$H$ is an orthocenter of angle $ABC$. Angle $B$ is $60^{\circ}$. Perpendicular bisectors of $AH$ and $CH$ cross line $AC$ at points $A_{1}$ and $C_{1}$. Show that the centre of $A_{1}HC_{1}$'s circumcircle lies on the angle $B$'s bisector.

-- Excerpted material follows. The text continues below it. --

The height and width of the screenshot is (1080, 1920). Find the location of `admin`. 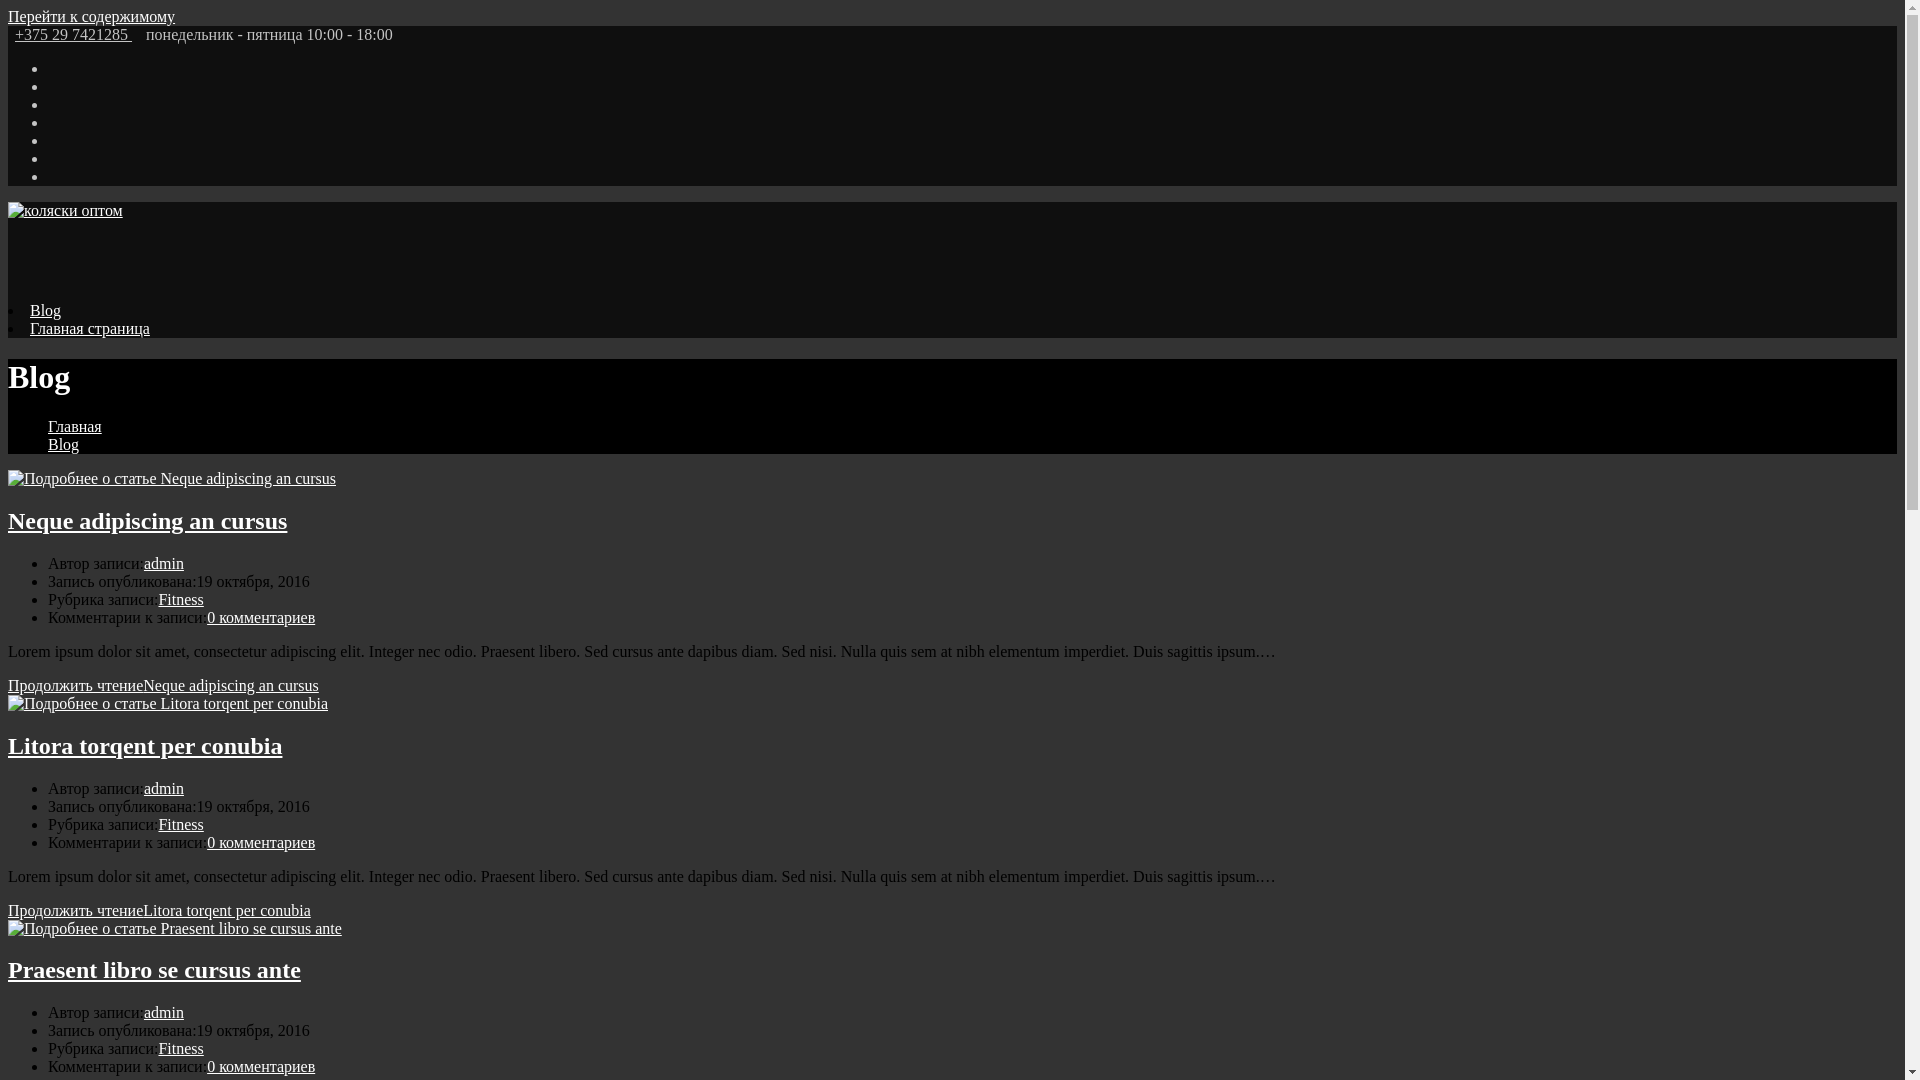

I tried doing it using angle bisector's property in a triangle. I'm stuck on this one
Consider the circumcenter $M$ of triangle $\triangle AHC$. This is the intersection point of the perpendicular bisectors of $AH$ and $CH$. We have $\angle AMC = 2(180^\circ - \angle AHC) = 120^\circ$, so $M$ lies on the circumcircle of $\triangle ABC$. Since $M$ lies on the perpendicular bisector of $AC$ as well, we find that $M$ lies on the angle bisector of $\angle B$. Angle chasing gives $\angle A_1HC_1 = 60^\circ$, so $\angle A_1JC_1=120^\circ$ and $\angle A_1MC_1=60^\circ$, where $J$ is the circumcenter of $\triangle A_1HC_1$. We find that $A_1JC_1M$ is a cyclic quadrilateral. Since $|JA_1|=|JC_1|$, we have that $J$ lies on the angle bisector of $\angle MA_1C_1$. Since the lines $MA_1$, $MC_1$, $AB$ and $AC$ form a parallellogram, it follows that $B$, $J$ and $M$ are collinear, yielding the desired conclusion.